Most people don't even know that there are different ways of making a suit. Canvassing, shoulder design, fabric details etc are simply not things one learns in school - and 95+% of men will probably never own a jacket or suit that's not fused. Goodness of fit is a generally alien concept, as is recommending the best alternative for the customer's needs even if it's significantly less expensive than his initial choice (e.g. most Super 150s suits are not a wise choice for work wear on someone who slides in and out of chairs, cabs and trains all day).

And you can't forget the lack of intellectual curiosity that permeates our culture. Most people don't really pursue knowledge these days - they settle for a superficial acquaintance with fact that serves them in their daily interactions, rarely trying to learn more than they think they need to know.

The reason sales people in top quality places know so much is that the company invests in them - and that's part of why their goods cost so much more than JAB et al. Sad to say, you usually do get what you pay for. Maybe it's not so sad - what's sad is that so few are willing to pay for knowledge and experience, and even fewer deliver more than is expected of them. Reliable and helpful people are like teeth - you only have to take care of the ones you want to keep. That's why we're intensely loyal to the precious few we've found.


----------



## The Rambler (Feb 18, 2010)

The chance of a JAB suit being fully canvased, of course, is zero.


----------



## Sharpe (Apr 20, 2010)

I really don't see anything wrong with expecting employees, especially a Manager to know about the construction of their product. It seems strange to me that many are willing to give JAB a free pass, this isn't Wal-Mart where the prime purpose of employees are to restock and ring sales. They market themselves on their website as "The Experts in Men's Apparel". If the company isn't willing to put money into training their employees on product construction we can't hold it against the employee but it should be held against the company’s management team.

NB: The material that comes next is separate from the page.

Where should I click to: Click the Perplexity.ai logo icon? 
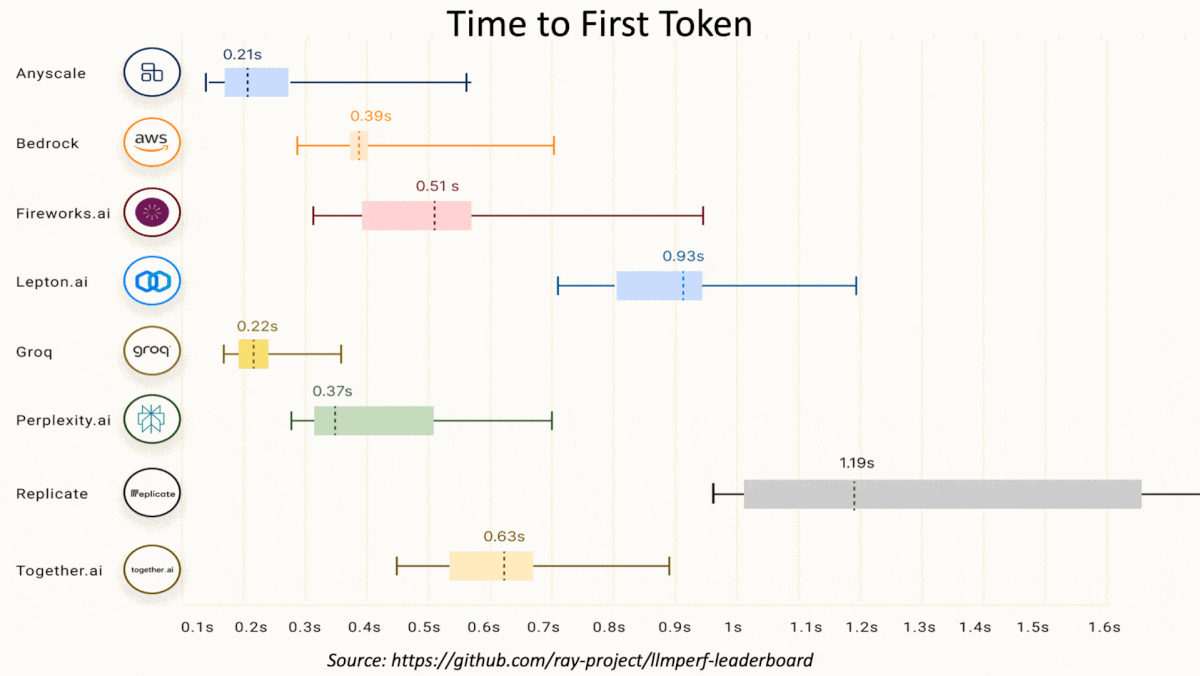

Can you imagine going into an AE, or Alden shop, asking if the shoes are Goodyear welted and the employee says "I am sorry sir but we do not sell tires here"


----------



## arkirshner (May 10, 2005)

The Rambler said:


> The chance of a JAB suit being fully canvased, of course, is zero.


That is true of course at any store we might be likely to go into. I have not seen a Signature Platinum but a long time friend/acquaintance who has always worked in men's wear and who is now a JAB employee, who is stationed in Toledo but is sent several times a year to poor performing stores to give them a kick, told me that a Conn. store in a very up class location he was at for a month carried the platinums and they were canvassed. As I have not seen one myself I don't know, but it's possible.


----------



## Flanderian (Apr 30, 2008)

I've done business with JAB for about 35 years, both the original and the current metastasized version. 



arkirshner;1250302
[FONT=tahoma said:


> Signature Golds are half canvassed[/FONT].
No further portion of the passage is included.